Work instructions
State how many lines of the listing below include the string "Click". Reply with the number alone.

========

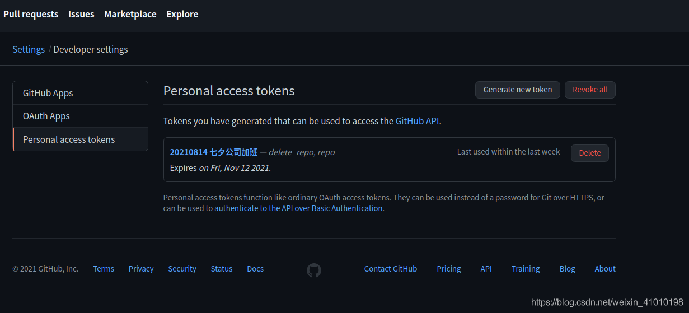Viewport: 689px width, 313px height.
Task: Click Revoke all button
Action: coord(590,90)
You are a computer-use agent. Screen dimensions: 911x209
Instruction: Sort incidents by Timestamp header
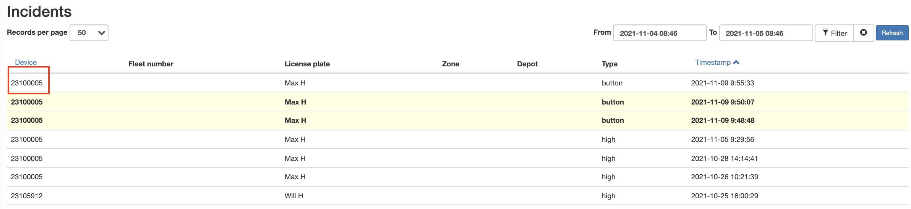713,62
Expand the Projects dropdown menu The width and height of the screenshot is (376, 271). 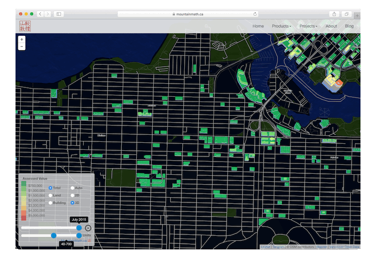coord(308,26)
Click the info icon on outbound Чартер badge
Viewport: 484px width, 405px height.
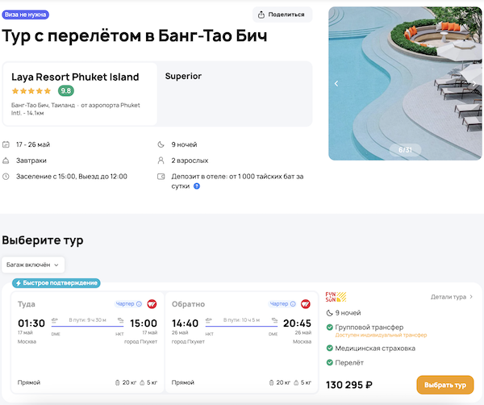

========

Response to this exercise
2